Le Dr Laure Martinat, anesthésisteréanimateur, naturopathe et phyto-aromathérapeute, explique ce que l’on peut en attendre.

 

TLM : En quoi l’alimentation influe-telle sur le système immunitaire ?

Dr Laure Martinat : Le bon fonctionnement du système immunitaire, sa capacité à défendre l’organisme contre les infections sont effectivement liés aux apports nutritionnels, à la fois quantitatifs et qualitatifs. Le système immunitaire est composé notamment de cellules, de tissus et de protéines qui dépendent directement et indirectement de notre alimentation. Comme le montre bien la littérature scientifique, la dénutrition tout comme l’excès alimentaire ont un impact sur le fonctionnement du système immunitaire.

 

TLM : Comment la dénutrition peut-elle affecter le système immunitaire ?
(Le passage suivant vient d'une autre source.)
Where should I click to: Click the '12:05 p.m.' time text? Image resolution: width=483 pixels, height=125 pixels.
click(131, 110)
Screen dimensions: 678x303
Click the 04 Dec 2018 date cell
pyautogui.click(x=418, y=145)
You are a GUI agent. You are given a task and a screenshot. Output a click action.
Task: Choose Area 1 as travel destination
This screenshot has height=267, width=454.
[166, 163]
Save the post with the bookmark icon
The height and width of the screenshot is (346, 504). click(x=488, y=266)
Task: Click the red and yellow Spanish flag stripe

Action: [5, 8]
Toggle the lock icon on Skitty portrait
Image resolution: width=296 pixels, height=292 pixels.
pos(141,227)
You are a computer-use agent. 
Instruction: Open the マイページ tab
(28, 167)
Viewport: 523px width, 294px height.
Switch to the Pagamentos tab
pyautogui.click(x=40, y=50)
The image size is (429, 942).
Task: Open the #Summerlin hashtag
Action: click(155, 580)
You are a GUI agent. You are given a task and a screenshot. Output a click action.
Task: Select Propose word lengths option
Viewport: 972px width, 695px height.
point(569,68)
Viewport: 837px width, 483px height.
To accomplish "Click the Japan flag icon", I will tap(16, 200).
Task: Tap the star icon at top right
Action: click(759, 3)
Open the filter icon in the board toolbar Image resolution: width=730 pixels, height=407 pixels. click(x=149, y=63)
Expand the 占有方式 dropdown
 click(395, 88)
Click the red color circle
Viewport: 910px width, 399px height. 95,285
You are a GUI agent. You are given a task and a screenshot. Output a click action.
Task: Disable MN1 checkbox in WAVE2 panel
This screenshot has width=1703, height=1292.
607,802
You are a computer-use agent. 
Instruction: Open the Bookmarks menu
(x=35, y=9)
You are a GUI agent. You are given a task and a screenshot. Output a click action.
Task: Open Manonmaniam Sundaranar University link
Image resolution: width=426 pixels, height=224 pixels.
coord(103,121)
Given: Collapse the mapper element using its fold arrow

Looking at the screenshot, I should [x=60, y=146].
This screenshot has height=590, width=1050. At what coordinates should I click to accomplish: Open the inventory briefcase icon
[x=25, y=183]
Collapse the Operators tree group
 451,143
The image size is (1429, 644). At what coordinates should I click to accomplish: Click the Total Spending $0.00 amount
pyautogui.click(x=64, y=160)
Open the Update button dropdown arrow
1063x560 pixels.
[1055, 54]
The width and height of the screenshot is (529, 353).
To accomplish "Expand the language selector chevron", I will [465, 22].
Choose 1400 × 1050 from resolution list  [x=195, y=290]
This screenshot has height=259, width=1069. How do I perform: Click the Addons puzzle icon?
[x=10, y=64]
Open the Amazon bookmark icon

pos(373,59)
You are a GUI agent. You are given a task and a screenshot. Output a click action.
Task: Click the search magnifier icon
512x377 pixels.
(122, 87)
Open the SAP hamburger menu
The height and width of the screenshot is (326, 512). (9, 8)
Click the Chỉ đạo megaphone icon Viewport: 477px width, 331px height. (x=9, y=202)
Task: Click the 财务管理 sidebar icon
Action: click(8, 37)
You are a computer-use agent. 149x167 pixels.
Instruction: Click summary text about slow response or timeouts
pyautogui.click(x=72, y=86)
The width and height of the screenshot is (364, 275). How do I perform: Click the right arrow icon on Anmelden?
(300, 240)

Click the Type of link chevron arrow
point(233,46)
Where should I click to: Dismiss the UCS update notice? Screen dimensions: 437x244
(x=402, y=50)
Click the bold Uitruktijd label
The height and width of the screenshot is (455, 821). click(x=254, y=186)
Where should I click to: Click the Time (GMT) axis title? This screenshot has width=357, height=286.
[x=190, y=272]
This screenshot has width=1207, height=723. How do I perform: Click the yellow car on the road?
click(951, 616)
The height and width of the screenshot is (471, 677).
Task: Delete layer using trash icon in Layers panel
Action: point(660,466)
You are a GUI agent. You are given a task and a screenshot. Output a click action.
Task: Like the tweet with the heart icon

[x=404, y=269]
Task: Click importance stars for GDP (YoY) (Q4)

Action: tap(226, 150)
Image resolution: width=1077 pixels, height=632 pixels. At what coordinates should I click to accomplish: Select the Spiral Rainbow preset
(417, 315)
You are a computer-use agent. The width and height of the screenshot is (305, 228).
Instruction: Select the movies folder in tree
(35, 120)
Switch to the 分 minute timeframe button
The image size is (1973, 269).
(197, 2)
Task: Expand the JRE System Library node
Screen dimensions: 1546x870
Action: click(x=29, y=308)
Dr Laure Martinat : La dénutrition globale est caractérisée par une diminution d’apport en macronutriments — protéines, glucides, lipides— et en micronutriments —vitamines, oligoéléments, minéraux. Ces situations de déficit sont fréquentes chez les personnes âgées, celles souffrant d’anorexie, ou encore celles atteintes de maladies chroniques, de cancers, ou de malabsorption intestinale. La dénutrition entraîne une altération de la phagocytose et de la cytotoxicité des globules blancs ; le fonctionnement du système du complément (qui permet l’élimination de certaines cellules anormales, de certains agents pathogènes et qui a un rôle immunomodulateur) est aussi perturbé, ainsi que la production de certaines cytokines. La dénutrition entraîne également une hausse de la synthèse du cortisol qui lui-même induit un effet dépresseur sur le système immunitaire. En cas de dénutrition, il faut d’abord essayer d’améliorer les apports alimentaires et prescrire des compléments nutritionnels oraux hyper-protéinés et hypercaloriques. Il est nécessaire de prescrire aussi des complexes contenant des multivitamines, des minéraux et des oligoéléments.

 

TLM : Quelles sont les conséquences de la pléthore sur le système immunitaire ?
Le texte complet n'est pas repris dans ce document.